Wildands League (WL), assisted by Ecojustice lawyers, has filed a private prosecution against De Beers Canada Inc. for failing to report levels of mercury and methylmercury at its Victor Diamond Mine site in northern Ontario.
WL alleges that De Beers failed to report properly on mercury levels from five out of nine surface water monitoring stations for the creeks next to its open pit mine between 2009 and 2016, violating a condition of its Certificate of Approval. These are offences under subsection 107 (3) of the Ontario Water Resources Act.
“Private prosecutions are an important tool that allows private citizens to hold industry to account,” said Julia Croome, Ecojustice lawyer. “When governments don’t enforce their own laws, this course of action is in the public interest,” Croome added.
The reporting failures undermined the effectiveness of the mine’s early warning system for mercury pollution, jeopardizing the accuracy of the Ministry of Environment’s (MoE) understanding of mercury entering the watershed.
“Reporting is a serious issue in the environmental protection regime,” said Croome to Water Canada.
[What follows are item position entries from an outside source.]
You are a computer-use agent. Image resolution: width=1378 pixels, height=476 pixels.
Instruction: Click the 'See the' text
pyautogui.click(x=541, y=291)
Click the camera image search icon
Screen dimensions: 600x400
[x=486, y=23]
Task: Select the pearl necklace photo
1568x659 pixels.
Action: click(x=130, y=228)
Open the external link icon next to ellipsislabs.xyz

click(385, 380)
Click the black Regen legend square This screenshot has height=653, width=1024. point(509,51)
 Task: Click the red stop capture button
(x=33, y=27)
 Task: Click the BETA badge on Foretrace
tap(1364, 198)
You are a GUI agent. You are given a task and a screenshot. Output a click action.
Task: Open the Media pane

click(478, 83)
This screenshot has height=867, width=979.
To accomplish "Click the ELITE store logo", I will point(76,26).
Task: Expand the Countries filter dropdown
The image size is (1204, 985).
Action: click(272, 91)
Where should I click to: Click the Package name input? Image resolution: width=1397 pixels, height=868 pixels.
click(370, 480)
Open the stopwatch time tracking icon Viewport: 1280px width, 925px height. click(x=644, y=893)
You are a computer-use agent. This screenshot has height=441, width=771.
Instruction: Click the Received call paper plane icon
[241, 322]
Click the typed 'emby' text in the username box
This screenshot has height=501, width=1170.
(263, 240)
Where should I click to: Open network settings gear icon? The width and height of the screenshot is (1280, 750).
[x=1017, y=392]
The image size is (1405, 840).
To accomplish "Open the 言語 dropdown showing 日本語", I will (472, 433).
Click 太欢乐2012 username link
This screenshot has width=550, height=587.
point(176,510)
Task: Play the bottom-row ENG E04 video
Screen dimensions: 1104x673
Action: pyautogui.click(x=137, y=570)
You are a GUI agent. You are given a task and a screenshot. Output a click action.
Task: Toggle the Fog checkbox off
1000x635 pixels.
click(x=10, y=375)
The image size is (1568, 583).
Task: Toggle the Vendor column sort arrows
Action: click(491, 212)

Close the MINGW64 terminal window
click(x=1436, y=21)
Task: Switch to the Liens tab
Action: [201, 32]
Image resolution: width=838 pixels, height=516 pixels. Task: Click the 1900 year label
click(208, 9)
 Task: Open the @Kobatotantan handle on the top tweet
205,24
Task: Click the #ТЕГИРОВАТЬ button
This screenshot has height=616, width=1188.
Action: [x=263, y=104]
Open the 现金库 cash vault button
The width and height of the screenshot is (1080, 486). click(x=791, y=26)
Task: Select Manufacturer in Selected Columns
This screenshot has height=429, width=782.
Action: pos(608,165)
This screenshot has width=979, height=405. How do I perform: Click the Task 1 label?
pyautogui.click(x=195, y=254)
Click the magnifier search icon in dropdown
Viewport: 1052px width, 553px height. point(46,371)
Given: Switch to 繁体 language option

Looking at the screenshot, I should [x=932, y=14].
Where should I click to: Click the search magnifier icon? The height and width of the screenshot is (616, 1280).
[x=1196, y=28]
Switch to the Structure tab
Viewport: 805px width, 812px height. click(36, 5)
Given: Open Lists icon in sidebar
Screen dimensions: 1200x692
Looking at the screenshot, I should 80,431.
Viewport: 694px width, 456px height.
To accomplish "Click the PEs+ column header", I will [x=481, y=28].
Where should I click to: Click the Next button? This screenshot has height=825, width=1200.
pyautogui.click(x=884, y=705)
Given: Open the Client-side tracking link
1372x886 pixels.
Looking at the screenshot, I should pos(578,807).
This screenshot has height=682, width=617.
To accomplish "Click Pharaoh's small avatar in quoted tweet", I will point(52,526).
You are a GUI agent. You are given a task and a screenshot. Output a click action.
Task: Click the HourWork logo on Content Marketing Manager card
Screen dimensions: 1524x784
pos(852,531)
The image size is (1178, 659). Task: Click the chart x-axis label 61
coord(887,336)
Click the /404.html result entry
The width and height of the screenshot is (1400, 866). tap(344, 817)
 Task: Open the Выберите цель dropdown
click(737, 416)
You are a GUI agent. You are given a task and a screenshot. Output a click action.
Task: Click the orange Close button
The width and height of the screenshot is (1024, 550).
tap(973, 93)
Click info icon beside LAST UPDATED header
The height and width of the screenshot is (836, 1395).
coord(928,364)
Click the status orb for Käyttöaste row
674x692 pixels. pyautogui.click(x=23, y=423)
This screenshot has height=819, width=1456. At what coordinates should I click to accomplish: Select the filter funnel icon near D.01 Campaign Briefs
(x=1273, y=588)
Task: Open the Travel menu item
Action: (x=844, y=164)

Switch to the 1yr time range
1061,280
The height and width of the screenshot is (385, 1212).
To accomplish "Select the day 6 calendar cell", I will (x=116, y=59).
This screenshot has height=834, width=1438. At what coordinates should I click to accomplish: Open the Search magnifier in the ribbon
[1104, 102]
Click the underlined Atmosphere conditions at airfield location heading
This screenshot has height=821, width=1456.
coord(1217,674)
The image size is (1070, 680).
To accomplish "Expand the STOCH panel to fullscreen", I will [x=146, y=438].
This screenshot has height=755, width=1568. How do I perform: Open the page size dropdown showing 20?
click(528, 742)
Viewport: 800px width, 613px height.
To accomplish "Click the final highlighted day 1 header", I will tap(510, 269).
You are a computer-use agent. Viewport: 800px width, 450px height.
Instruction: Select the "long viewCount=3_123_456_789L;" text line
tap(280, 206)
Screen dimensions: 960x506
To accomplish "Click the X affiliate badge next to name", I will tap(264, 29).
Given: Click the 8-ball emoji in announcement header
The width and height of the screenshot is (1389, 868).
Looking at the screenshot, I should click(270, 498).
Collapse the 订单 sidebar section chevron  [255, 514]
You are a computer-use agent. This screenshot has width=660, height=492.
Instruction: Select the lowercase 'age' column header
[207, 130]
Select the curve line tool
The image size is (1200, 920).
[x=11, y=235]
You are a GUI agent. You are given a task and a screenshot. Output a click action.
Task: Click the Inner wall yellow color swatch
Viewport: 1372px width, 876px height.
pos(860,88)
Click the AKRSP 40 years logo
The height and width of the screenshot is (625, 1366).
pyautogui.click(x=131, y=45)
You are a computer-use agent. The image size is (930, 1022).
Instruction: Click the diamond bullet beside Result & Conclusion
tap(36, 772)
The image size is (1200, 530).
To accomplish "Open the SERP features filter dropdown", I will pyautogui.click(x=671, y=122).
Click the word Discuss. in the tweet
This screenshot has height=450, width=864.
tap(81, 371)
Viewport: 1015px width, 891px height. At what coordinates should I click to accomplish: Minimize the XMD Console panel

Precedent was set for the severity of reporting infractions when Castonguay Blasting Ltd. was brought before the Supreme Court for its failure to report the discharge of “fly rock” contaminants to the MoE. The ruling upheld the importance of reporting to the MoE contaminants causing even nontrivial harm.
According to WL, in 2007 De Beers predicted that the operation of the Victor Mine might increase levels of methylmercury in the Attawapiskat River by 1100 per cent. This information was not made public but had to be obtained by a Freedom of Information request made by WL.
WL first alerted the province and De Beers to the reporting failures more than 18 months ago. The group then outlined these concerns and others in a special public report released last December called Nothing to See Here: failures of self-monitoring and reporting at the De Beers Victor Diamond Mine in Canada.
“After months and months of silence from Ontario, we felt we had no choice but to file charges,” said Trevor Hesselink, citizen informant in this case, and WL Director of Policy and Research. “We expected Ontario to enforce its own laws. If we can’t rely on Ontario to oversee a single diamond mine, how can we trust it to oversee the many northern infrastructure and mining developments that are on the horizon?” Hesselink added.
Hesselink explained that “there’s a lot of resident mercury in the system from atmospheric deposition.” That is, the mining activities have dewatered the pit and caused particulate mercury to become airborne, which has made uptake in the watershed easier and will act as a source for driving higher concentrations of methylmercury.
The maximum fine under the Ontario Water Resources Act for a first time corporate offender is $250,000 per day. De Beers has been ordered to make a first appearance in the Ontario Court of Justice at Old City Hall, Toronto, at 9:00 am on January 12, 2017.